The most common adverse reactions observed in the two 6-week MDD studies (≥5% and at least twice the rate of placebo) were akathisia, nausea, and insomnia. In the 6-week studies, 4% of the patients who received VRAYLAR discontinued treatment due to an adverse reaction, compared with 2% of placebo-treated patients in these trials.1,2

§Weight gain may occur. In two 6-week MDD studies, 2% of patients taking VRAYLAR + ADT had a weight increase of ≥7% vs 1% of those taking placebo + ADT. The mean weight changes reported in these studies were VRAYLAR 1.5 mg/day + ADT (n=502) =+1.54 lb; VRAYLAR 3 mg/day + ADT (n=503) =+1.54 lb; placebo + ADT (n=503) =+0.44 lb.
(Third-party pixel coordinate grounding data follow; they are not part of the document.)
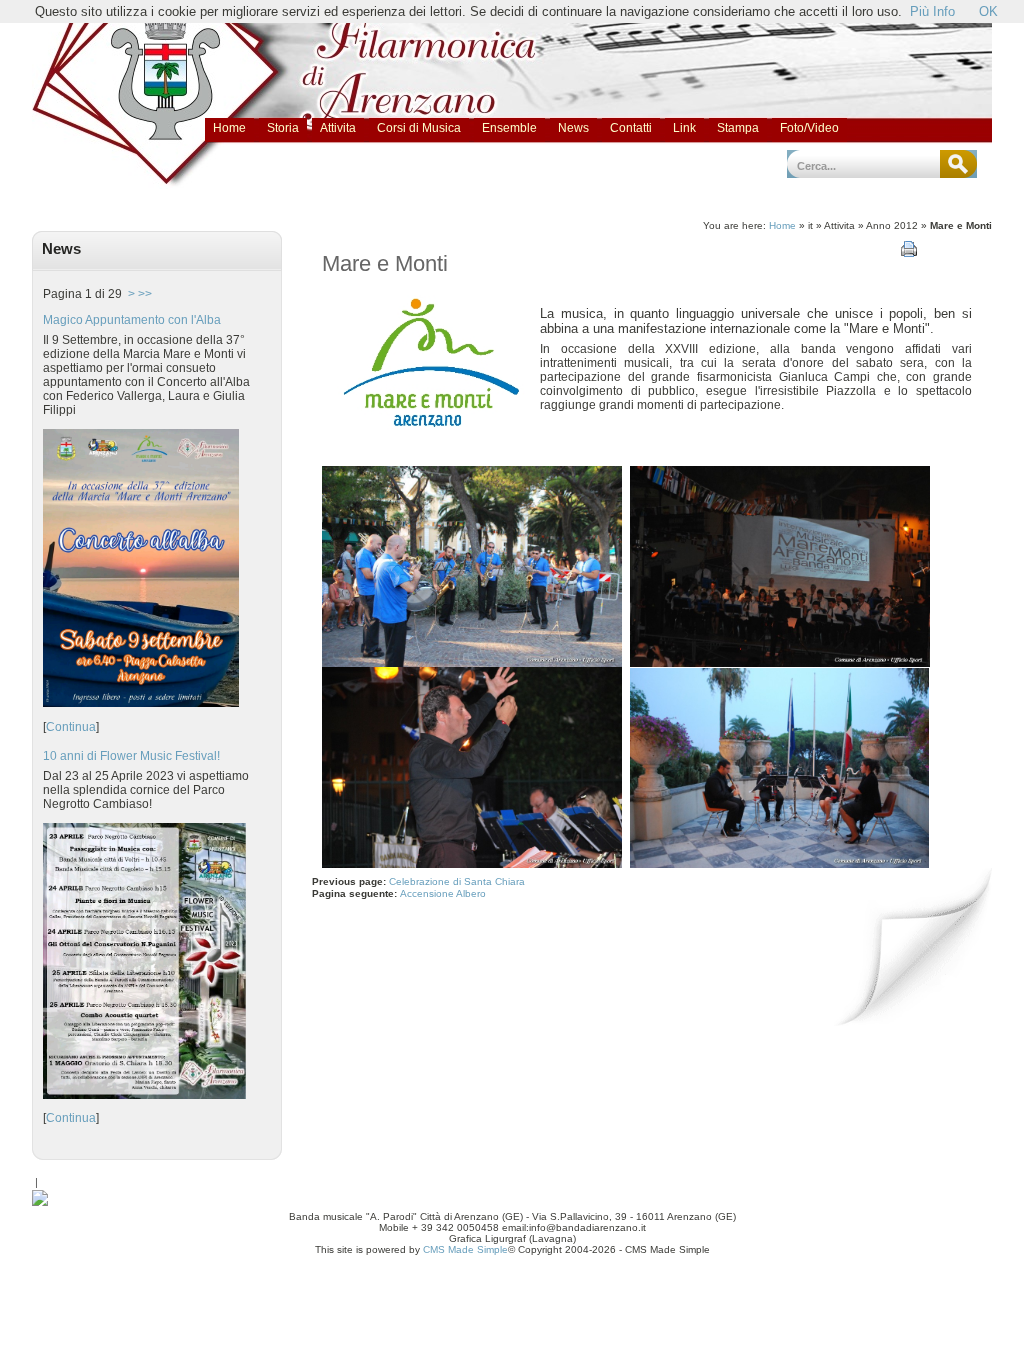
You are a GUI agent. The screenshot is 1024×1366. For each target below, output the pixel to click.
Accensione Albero (444, 893)
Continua (71, 727)
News (573, 128)
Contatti (631, 128)
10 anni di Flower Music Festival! (131, 756)
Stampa (738, 128)
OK (988, 11)
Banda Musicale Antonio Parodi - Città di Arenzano (139, 37)
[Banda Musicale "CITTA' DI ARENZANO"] (40, 1202)
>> (145, 294)
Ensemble (509, 128)
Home (229, 128)
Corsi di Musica (419, 128)
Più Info (932, 11)
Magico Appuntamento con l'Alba (132, 320)
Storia (283, 128)
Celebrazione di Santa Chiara (457, 881)
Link (684, 128)
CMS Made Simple (465, 1249)
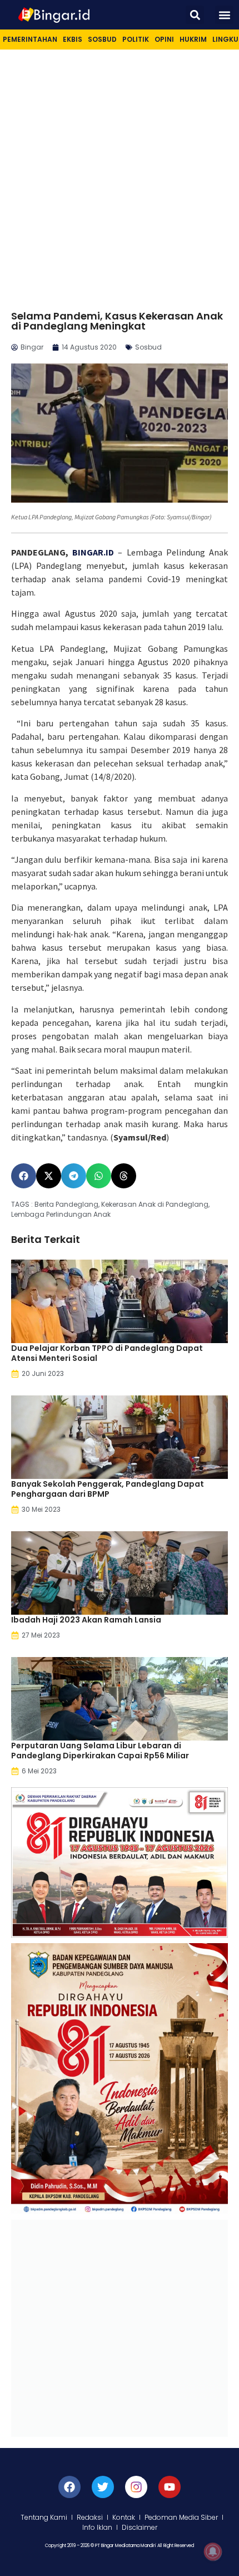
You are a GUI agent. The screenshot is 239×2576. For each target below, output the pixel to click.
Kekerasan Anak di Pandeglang (154, 1204)
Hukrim (193, 39)
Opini (164, 39)
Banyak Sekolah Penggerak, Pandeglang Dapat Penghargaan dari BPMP (107, 1489)
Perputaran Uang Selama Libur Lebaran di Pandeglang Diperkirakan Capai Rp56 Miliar (100, 1750)
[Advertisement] (119, 174)
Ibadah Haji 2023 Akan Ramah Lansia (86, 1619)
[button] (195, 15)
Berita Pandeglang (66, 1204)
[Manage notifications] (213, 2551)
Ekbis (72, 39)
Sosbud (102, 39)
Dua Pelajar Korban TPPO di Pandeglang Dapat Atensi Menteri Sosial (107, 1353)
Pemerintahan (30, 39)
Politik (135, 39)
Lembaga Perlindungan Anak (61, 1214)
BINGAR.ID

In the 8-week MDD study, 2.5% of people taking VRAYLAR + ADT had a weight increase of ≥7% vs 2% of those taking placebo. The mean weight changes reported in this study were VRAYLAR 1-2 mg/day + ADT (n=273) =+1.98 lb; VRAYLAR 2-4.5 mg/day + ADT (n=273) =+1.98 lb; placebo + ADT (n=266) =0 lb. Monitor weight at baseline and frequently thereafter.1

In the 6- and 8-week MDD studies, proportion of patients with metabolic shifts was similar to placebo. Shift defined as: total cholesterol: normal/borderline (<240 mg/dL) to high (≥240 mg/dL); fasting triglycerides: normal/borderline (<200 mg/dL) to high (≥200 mg/dL).1

In the 6-week studies, the proportion of patients with shifts in fasting glucose from normal (<100 mg/dL) to high (≥126 mg/dL): VRAYLAR 1.5 mg/day + ADT=2%; VRAYLAR 3 mg/day + ADT=3.2%; placebo-treated=1.3%. The proportion of patients with shifts in fasting glucose from normal to borderline (≥100 and <126 mg/dL) or from borderline to high was similar in patients treated with VRAYLAR and placebo. In the 8-week study, the shifts in fasting glucose were similar among the VRAYLAR and placebo + ADT groups.1

ADT=antidepressant therapy; MADRS=Montgomery-Asberg Depression Rating Scale.